MSD’s large volume of industrial waste, and the community’s history of hazardous material spills, were responsible for the first obstacle. As the industrial pretreatment program gathered momentum in the 1980s, the concentration of hazardous materials in MSD’s waste decreased. By the mid-1990s, MSD’s solid waste met the U.S. Environmental Protection Agency’s standards for "clean" class A sewage bio-solids.

The other obstacle — public perception — has been more difficult to overcome. Objections have ranged from concerns about odors, to general objections to storing and processing waste in certain neighborhoods — or in entire counties.

The alternatives have been few: burn the solids, or bury them. Unfortunately, the incinerators at the Morris Forman plant, installed in the early 1970s, proved difficult to operate efficiently. The major problems were the heat content of the solids, and increasingly stringent air pollution control regulations.

The result: for decades, the potentially valuable resource has been buried in landfills.

In 1996, MSD decided to eliminate the old Zimpro processing facility, which could generate strong odors as it cooked the solids to sterilize them. There were two major goals: to minimize odors, and to find some way to use the long-wasted resource.

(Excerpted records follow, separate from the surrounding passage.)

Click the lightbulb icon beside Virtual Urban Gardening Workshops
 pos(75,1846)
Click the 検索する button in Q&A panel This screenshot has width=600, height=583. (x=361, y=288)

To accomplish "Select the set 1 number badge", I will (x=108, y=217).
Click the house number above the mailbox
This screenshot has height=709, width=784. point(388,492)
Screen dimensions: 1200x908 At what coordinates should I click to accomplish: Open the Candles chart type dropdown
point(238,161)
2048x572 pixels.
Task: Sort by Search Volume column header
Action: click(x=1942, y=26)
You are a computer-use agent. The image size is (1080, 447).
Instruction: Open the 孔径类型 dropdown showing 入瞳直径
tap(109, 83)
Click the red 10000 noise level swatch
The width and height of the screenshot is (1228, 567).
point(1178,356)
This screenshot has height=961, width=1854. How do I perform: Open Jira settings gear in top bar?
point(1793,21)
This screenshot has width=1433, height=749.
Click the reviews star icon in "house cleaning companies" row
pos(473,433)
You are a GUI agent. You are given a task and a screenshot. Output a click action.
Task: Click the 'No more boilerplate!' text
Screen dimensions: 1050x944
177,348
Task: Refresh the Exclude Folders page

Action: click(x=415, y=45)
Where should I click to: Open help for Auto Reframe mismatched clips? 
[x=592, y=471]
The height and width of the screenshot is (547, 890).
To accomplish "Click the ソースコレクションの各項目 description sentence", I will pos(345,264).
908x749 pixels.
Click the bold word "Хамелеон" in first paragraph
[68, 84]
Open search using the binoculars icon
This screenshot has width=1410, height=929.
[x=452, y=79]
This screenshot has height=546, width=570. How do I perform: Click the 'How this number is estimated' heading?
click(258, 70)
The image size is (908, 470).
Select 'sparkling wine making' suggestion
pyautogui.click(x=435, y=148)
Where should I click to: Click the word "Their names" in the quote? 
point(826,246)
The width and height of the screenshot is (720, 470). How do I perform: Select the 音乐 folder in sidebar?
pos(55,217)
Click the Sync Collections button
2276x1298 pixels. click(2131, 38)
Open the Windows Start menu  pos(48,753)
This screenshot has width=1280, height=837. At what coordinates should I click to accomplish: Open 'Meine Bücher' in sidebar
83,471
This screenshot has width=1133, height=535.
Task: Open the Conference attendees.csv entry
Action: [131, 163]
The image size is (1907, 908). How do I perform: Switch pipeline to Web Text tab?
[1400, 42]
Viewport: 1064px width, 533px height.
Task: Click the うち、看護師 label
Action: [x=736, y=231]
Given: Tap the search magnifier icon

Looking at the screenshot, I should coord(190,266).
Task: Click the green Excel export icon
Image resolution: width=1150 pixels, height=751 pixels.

One alternative seemed to offer great promise: it would produce gas which would be used as fuel for gas turbine engines, which in turn would be used to generate electricity. The final product, clean solids, could be used without further treatment as a soil conditioner. Efforts in this area were continuing in late 1996.

As MSD began its second half-century of service, the Board and the staff were still working to solve one of their most persistent puzzles: finding an economical way to put the solids removed from wastewater to good use.